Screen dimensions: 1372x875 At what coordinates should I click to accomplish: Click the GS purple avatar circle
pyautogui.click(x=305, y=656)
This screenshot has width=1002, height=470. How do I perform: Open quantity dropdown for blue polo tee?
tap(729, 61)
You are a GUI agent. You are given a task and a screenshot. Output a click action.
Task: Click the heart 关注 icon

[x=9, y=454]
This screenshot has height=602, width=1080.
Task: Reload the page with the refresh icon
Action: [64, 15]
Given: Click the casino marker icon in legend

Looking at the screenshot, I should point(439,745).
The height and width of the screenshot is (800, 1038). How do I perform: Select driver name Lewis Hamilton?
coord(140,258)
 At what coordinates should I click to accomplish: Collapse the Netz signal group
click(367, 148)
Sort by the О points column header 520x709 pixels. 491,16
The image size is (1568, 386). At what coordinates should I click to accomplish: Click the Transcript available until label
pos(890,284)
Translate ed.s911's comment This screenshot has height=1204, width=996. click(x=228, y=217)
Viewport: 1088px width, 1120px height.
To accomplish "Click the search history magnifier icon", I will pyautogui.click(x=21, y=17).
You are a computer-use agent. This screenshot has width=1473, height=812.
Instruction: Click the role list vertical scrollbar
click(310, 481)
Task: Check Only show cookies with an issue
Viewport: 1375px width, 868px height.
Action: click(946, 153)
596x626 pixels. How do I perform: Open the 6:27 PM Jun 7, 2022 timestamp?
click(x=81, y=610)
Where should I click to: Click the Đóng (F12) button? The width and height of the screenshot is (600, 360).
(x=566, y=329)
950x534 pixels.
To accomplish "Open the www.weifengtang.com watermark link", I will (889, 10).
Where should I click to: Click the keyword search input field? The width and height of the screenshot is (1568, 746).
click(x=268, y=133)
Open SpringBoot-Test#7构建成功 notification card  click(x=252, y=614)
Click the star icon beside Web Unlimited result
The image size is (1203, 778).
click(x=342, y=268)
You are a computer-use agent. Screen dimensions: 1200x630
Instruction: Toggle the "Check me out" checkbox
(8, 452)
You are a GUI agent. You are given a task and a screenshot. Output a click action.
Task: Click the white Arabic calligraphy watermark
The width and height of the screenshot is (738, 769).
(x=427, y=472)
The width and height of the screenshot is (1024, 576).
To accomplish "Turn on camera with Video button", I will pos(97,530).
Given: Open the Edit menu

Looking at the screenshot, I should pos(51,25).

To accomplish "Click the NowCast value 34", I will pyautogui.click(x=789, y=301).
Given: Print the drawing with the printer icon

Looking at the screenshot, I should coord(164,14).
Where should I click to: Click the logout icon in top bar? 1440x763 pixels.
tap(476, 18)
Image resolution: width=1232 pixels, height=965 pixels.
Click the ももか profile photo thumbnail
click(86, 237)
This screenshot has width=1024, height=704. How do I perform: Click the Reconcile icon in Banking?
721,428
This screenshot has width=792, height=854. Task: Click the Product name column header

▶ About this exercise: Each line above that contains "will" counts once; report the total of such lines and nothing more.

▶ Solution to the exercise: 4